Few people are aware that for the past 2 months I have been diligently taking myself off to therapy for the PTSD and associated anxiety that has hampered my best efforts to lead a happy and peaceful life. I never shared the news because I was worried that if the treatment failed, I would need to share that failure too and I feel I have had enough letdowns of late to last a lifetime.
Now that I am about half way through the Somatic Experiencing therapy, I am ready to tell you about it.
I first learned about Somatic Experiencing through my best friend who was worried that I was suffering from PTSD long before I was properly diagnosed. He told me to go and read the book Healing Trauma by Peter A Levine, so I did. But I found it really hard to read. At times some of the words brought up feelings that I was desperately trying to bury in an attempt to be normal. I searched for a therapist who did Somatic Experiencing in my area but couldn’t find anyone. Eventually, I forgot about the therapy and just continued on with medication to help me sleep and stay calm.
Fast-forward to 3 years later when I was driving on the Bruce Highway in crazy Easter Monday traffic when the most horrific car accident occurred in front of me. Cars caught on fire and people died. For me, every fear I have about driving was right there in front of me. My panic triggers fired off as emergency services sped past my car and a rescue helicopter flew in overhead.
Eventually, the traffic was redirected and I got home 3 hours later via a detour. As I drove, I had little control of my mind as it raced along making no sense and my body felt like it was edging on one hell of a panic attack the entire time . Actually, I don’t even know how I drove home. It was a blur.
Later, I was explaining how I was feeling to a couple of girlfriends in our private messenger chat when one of them suggested I get into bed with a cup of warm tea and consider counselling (again). It was the first time in a long time that I didn’t instantly put up a defence to counselling. I had finally realised that I couldn’t’ keep battling this thing alone.
My friend went on to tell me about a psychologist in town that does Somatic Experiencing therapy for trauma and maybe she could help me.

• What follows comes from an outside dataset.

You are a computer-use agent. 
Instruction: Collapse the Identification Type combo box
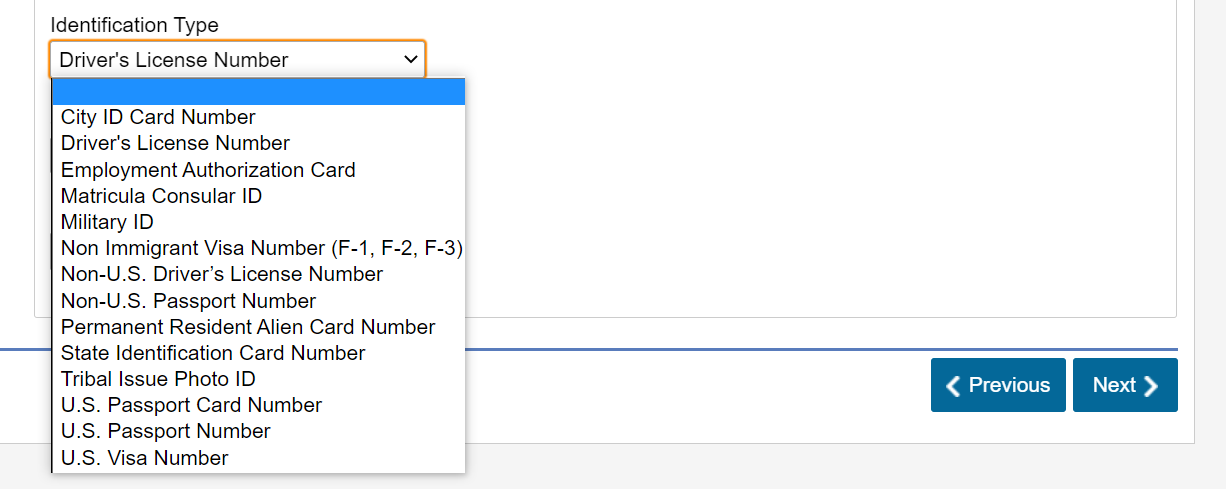(x=237, y=60)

As soon as I heard those words I remembered the book I had tried to read on the topic and how I always felt that the reason I found the book hard to absorb was simply that it was the therapy I very much needed.
The following day I made an enquiry to start the SE therapy.
Two months later now and with really only skimming the surface of the trauma that sits behind my PTSD, I am feeling much more empowered. I am beginning to not live in fear of triggering a panic attack and in fact I am not even avoiding situations that might trigger me anymore.
Somatic Experiencing has taught me about how my body reacts and the physical indicators for when I am starting to become stressed. It is teaching me how I can self-regulate myself before I hit catastrophe too.
All of this self-awareness has been tough, and at times just lately, very depressing. To suddenly be aware of all the moments I am fighting panic and anxiety when in the past I would’ve pushed the feelings aside, is extremely confronting
This therapy is also very gently, taking me to my darkest memories of trauma and replacing those impressions with good ones. This is hard too, but I feel safe and my stubbornness doesn’t want to stop until I feel totally ok with all things in my past.
The other mighty challenge for me is the realisation that the traffic accident I believed triggered this PTSD was only one incident in three where my life was challenged in a car. And whilst that last car accident was by far the biggest, that crashing sound I hear over and over in my head when driving or in a night terror isn’t just from the car that hit me 3 years ago, but also from two other cars that hit me over the course of 30 years. The first being when I was only 13.
Big stuff to delve into for someone that has always lived by the ‘mind over matter’ mantra.
I will talk more about Somatic Experiencing as I progress further through it and really urge anyone that is suffering from PTSD to find a qualified SE Therapist to help them.